Meno nota, ma anch’essa di grande rilevanza, è l’ormai prossima apertura della facoltà di Scienze infermieristiche a Scampia, che sarà ospitata in un nuovo edificio circolare di sette piani costruito dove prima era localizzata la 'Vela H', demolita nel 2003. I primi quattro piani saranno dedicati alla didattica, con posti per 4.000 studenti. Saranno presenti anche aule didattiche, studi per i docenti, una grande l’aula magna da 500 posti, gli uffici amministrativi e poi un blocco per due camere operatorie e un altro per 32 posti in day hospital. L’edificio ospiterà sia corsi universitari per il personale sanitario che ambulatori specializzati per gli abitanti del territorio, potendo contare su apparecchiature mediche di altissima tecnologia che saranno usati sia per la formazione degli studenti, che per la cura dei cittadini dell’area. L’iniziativa fa parte del più ampio progetto Restart Scampia e i corsi dovrebbero partire nell’ottobre del 2021. Nonostante la vicinanza della Metro, magari questo insediamento causerà qualche difficoltà logistica, e qualcuno magari si lamenterà, ma saranno senz’altro superiori i benefici per il territorio, dato che l’iniziativa andrà ad impreziosire uno spazio di periferia con la presenza di giovani, ricercatori, servizi di varia natura per loro, ambulatori per i cittadini ed in generale maggiore dinamismo economico nella zona e riqualificazione urbana.

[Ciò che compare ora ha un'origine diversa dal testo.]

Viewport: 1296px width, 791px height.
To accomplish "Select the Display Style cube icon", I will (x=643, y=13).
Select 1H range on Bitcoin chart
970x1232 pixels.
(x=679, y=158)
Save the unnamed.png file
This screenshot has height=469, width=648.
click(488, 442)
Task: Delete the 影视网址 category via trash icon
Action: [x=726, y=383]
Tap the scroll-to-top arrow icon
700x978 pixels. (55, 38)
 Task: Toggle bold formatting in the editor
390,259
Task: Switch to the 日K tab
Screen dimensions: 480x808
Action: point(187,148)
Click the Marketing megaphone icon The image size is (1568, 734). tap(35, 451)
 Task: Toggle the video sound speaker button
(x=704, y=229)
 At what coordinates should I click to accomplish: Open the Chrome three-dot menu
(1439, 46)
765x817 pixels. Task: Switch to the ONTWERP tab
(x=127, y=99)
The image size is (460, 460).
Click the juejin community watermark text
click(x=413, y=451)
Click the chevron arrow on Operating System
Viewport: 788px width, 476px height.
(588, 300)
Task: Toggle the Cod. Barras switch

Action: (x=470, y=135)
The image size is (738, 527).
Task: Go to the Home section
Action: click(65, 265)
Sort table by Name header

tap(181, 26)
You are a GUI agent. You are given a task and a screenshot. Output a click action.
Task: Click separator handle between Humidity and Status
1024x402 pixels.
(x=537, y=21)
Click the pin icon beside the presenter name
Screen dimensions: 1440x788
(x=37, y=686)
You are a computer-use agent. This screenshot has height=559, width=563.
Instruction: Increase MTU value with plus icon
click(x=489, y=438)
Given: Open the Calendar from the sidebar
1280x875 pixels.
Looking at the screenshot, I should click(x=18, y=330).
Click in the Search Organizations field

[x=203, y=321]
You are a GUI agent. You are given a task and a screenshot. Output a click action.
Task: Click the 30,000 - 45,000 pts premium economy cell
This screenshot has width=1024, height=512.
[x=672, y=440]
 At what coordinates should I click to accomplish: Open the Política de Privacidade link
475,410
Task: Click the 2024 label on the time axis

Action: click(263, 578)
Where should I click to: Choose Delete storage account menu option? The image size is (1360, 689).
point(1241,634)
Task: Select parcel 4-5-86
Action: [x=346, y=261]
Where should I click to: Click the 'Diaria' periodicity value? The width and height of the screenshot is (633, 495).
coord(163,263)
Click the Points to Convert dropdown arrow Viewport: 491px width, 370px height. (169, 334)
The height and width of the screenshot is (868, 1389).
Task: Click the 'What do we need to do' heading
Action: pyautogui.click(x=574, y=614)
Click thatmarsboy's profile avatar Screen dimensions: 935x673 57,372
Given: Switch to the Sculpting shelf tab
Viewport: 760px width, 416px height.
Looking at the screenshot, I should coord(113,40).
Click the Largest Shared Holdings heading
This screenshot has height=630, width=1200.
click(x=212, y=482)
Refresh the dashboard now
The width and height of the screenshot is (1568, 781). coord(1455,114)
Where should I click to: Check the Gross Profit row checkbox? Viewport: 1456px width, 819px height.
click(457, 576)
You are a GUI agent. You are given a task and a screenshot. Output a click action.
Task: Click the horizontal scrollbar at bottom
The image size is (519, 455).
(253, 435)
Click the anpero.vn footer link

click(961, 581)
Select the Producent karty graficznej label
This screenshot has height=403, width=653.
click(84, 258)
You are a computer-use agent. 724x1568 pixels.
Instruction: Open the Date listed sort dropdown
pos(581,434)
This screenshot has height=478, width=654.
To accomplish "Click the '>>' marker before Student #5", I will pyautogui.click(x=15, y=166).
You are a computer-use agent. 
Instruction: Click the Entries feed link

Nel commentare casi di questo tipo qualcuno si lamenta anche dei possibili processi di gentrification: aumenti dei prezzi delle abitazioni e magari anche dei servizi e quindi crescente difficoltà degli abitanti originari a rimanere nella zona. Indubbiamente si dovrà fare attenzione anche a questa possibile dinamica. Ma molto più importante il fatto che la scelta della Federico II rappresenti un messaggio chiaro finalizzato alla riduzione delle disuguaglianze: non progetti calati 'dall’alto', quanto piuttosto una decisione di localizzazione ben ponderata, una disponibilità ad immergersi in territori spesso stigmatizzati dall’opinione pubblica e che necessitano di processi di inclusione.